*Records for this task*:
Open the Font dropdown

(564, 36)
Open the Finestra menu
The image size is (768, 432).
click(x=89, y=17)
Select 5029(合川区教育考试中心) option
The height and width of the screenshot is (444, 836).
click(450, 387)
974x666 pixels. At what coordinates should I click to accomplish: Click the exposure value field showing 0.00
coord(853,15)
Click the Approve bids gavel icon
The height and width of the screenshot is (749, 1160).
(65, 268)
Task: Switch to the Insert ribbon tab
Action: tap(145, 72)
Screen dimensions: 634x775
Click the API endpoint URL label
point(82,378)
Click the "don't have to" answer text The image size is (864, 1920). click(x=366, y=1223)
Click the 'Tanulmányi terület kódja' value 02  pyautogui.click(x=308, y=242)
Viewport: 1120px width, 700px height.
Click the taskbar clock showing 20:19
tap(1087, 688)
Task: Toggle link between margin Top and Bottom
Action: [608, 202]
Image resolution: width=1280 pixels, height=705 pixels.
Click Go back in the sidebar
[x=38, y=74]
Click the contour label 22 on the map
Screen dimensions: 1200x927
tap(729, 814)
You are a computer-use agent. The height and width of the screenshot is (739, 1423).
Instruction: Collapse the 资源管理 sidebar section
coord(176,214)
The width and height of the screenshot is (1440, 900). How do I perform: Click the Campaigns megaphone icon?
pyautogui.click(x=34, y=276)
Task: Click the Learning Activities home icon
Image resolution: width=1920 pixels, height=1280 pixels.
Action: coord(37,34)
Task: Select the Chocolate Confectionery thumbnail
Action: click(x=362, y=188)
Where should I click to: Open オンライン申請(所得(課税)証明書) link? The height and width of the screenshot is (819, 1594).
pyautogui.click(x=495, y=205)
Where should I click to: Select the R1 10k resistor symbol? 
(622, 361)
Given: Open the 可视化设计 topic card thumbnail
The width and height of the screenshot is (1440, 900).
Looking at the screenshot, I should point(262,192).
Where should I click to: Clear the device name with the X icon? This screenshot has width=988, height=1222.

*About this exercise*: Reproduce exactly the lines above from the line with "Image resolution: width=1280" to the line with "Task: Click the Learning Activities home icon", including both, and add nothing.

*Solution for this exercise*:
Image resolution: width=1280 pixels, height=705 pixels.
Click Go back in the sidebar
[x=38, y=74]
Click the contour label 22 on the map
Screen dimensions: 1200x927
tap(729, 814)
You are a computer-use agent. The height and width of the screenshot is (739, 1423).
Instruction: Collapse the 资源管理 sidebar section
coord(176,214)
The width and height of the screenshot is (1440, 900). How do I perform: Click the Campaigns megaphone icon?
pyautogui.click(x=34, y=276)
Task: Click the Learning Activities home icon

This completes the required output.